*** Data under study
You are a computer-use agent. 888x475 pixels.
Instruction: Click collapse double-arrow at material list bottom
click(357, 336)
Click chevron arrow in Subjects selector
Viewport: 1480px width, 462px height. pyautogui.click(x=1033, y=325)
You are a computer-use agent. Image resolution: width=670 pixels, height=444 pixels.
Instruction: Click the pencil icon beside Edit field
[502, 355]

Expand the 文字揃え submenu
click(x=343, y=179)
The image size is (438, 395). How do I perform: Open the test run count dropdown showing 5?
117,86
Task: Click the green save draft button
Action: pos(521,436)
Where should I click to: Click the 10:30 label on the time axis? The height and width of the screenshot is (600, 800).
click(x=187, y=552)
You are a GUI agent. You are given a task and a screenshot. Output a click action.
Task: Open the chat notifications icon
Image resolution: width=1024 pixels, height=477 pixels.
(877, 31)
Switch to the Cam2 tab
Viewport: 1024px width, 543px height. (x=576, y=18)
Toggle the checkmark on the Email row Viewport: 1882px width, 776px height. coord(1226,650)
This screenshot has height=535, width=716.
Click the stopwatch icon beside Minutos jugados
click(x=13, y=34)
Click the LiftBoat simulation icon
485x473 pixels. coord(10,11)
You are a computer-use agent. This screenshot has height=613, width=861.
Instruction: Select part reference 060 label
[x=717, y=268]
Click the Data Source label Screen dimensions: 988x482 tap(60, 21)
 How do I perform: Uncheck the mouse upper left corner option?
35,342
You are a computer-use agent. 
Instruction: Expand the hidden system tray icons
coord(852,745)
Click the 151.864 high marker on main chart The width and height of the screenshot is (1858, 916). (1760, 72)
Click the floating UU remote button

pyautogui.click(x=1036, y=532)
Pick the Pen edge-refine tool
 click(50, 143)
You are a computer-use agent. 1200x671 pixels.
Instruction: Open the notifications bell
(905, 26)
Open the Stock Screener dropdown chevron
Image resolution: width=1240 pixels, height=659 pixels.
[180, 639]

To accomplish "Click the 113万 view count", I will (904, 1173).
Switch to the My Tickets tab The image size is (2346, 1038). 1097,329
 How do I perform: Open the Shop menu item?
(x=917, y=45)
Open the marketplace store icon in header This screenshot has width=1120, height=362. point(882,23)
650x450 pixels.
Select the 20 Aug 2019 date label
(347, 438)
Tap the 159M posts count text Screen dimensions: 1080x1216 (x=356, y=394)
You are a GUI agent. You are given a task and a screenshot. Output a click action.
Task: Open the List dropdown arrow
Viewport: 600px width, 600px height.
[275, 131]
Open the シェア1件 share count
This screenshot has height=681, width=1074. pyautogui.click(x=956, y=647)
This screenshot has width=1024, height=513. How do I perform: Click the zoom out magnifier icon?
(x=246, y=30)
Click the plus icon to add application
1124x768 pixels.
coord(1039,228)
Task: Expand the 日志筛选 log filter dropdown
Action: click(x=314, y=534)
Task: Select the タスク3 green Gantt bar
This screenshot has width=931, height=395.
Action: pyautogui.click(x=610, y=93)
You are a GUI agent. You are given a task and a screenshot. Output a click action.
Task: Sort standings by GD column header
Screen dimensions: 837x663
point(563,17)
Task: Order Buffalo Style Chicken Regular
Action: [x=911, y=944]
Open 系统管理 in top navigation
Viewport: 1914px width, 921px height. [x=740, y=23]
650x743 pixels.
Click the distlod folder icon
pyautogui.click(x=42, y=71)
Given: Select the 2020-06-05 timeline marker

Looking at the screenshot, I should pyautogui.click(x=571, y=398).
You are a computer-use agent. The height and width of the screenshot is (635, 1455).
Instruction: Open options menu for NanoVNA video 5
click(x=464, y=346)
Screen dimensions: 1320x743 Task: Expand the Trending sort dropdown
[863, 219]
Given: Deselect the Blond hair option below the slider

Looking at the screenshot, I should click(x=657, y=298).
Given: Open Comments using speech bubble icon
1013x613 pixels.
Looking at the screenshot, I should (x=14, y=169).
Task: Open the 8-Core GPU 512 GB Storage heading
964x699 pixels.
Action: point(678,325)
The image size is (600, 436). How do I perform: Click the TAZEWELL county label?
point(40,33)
******
Problem requirements -
Give the count of lines in the entries above that hold the word "agent", with no other words.

Solution to the problem -
9